Funnily enough, given that AdGuard itself is a DNS Resolver, it also provides the ability to write your own DNS resolutions. Previously, I was using the dnsmasq implementation that was part of my router, however this involved telneting in, and adjusting the dnsmasq config.

This was obviously a horrible user experience. Partly because the only reason to use telnet when SSH exists is to watch Star Wars, but also partly because it involved manually editing a text file, over telnet, on my router, and then restarting the device (Because you can't restart dnsmasq from the telnet session!).

As such, this has meant that 99% of the time I have just not done it, and stuck to memorising IP addresses.

The way I am currently handling this, is to write an entry for each service in the form $SERVICENAME.local, but, given the next part, this might not stick around forever.

Local NGINX

I like NGINX, I hate configuring it. Thankfully Nix makes this a lot less trouble since if I mess up the config file it will often error when building the derivation which is rather convenient.

Because I intended to be hosting multiple services off of this one device, it made sense to make use of NGINX for its actual purpose, as a reverse proxy. This is quite nice, as it means I can make each service its own logical "domain" on the local network, whilst still running off of one device.

For example, whilst this device hosts Prometheus, Grafana (spoilers!) and AdGuard each one has its own domain prometheus.local grafana.local and so on.

Metrics

When I first soft-deployed this blog, I realized I had no way of collecting metrics. I didn't want anything invasive/tracker-y, and so I sought to do what any sane person does, roll it from scratch.

In that search, I came across Open Metrics, and thus Prometheus. There's a good rust library for exposing an Open Metrics endpoint, and so I decided to settle on using it.

The metrics collected are intentionally minimal, providing me hit counts, and nothing more. The metrics are public, and are available here if you would like to inspect them yourself.

Of course, it's all well and good exposing these metrics, but I also need a way to consume, and visualize them! My Raspberry Pi now runs a small Prometheus instance which reaches out to the blog's metrics endpoint, and in turn stores those metrics in a time series database.

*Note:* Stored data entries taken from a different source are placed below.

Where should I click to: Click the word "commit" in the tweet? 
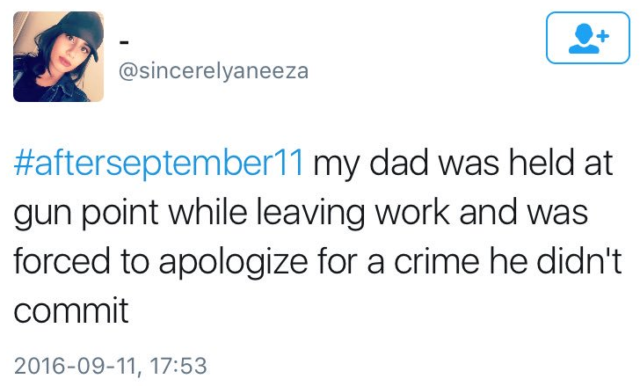(x=71, y=311)
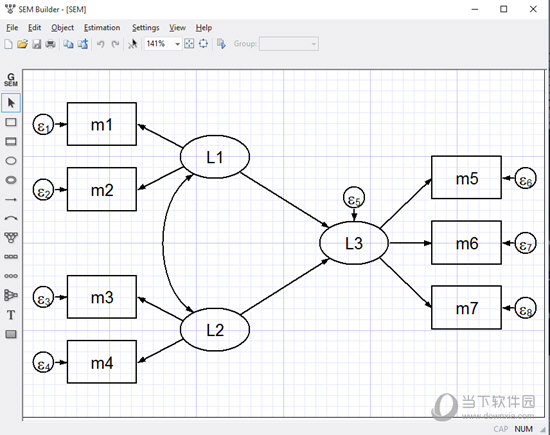Open the Estimation menu
The height and width of the screenshot is (435, 550).
[102, 28]
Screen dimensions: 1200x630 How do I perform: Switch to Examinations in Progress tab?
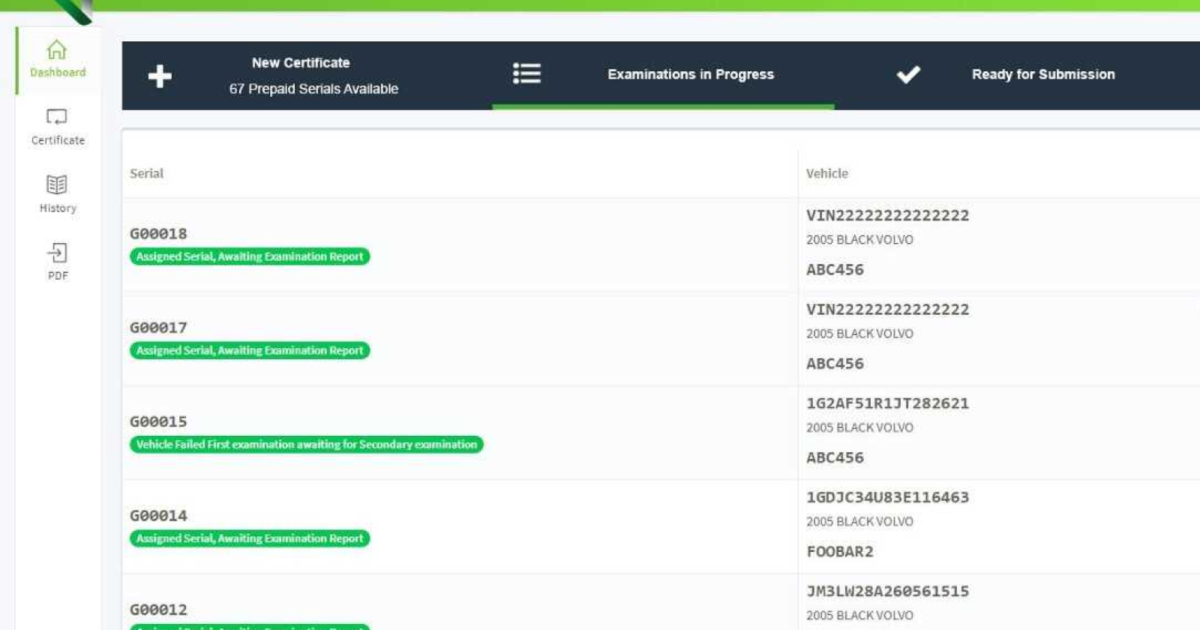(x=690, y=75)
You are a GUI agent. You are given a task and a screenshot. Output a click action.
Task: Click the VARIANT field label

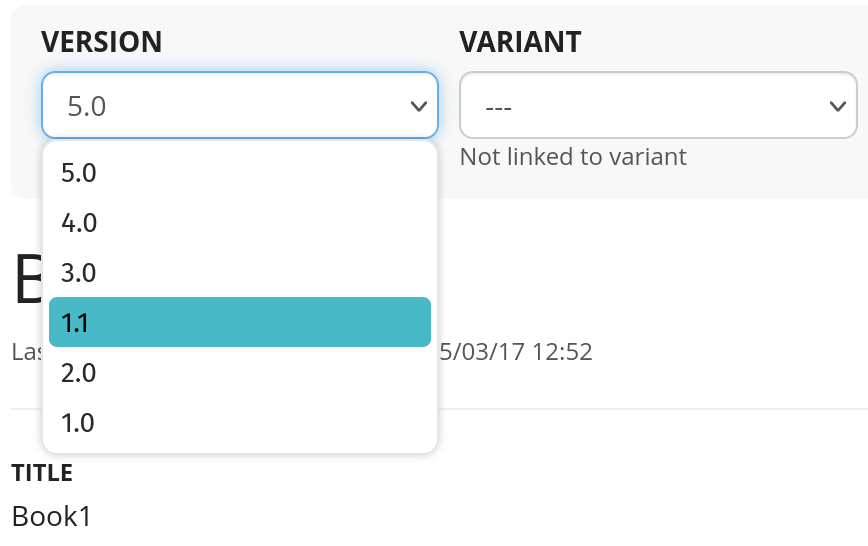[x=520, y=42]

These metrics can then be read from Prometheus into something to visualise it. I personally chose Grafana for this, mostly because I've used it before (for 5 minutes) and also because it's well-supported in nixos.

Eventually, this will expend to more than my blog. The goal is to build myself a single pane of glass for all of my devices and services.

Future work

There are some services that already run on my Venerable R710 (such as ZNC) which I intend to move to the raspberry pi soon. There are also some new services that I intend to spin up. Most of these are infrastructure such as Loki and Gitea, but some are actual useful tools like PrivateBin, an encrypted pastebin clone.

Summary

In summary, I am incredibly impressed with the power of modern SBCs. The fact that a device the same width and height as a credit card is able to provide this much value to me, and my home lab setup is incredible.

This tiny device has rapidly become an indispensable asset for my homelab, and was well worth the money. In the future, I expect to see more and more small, useful services delegated to this device.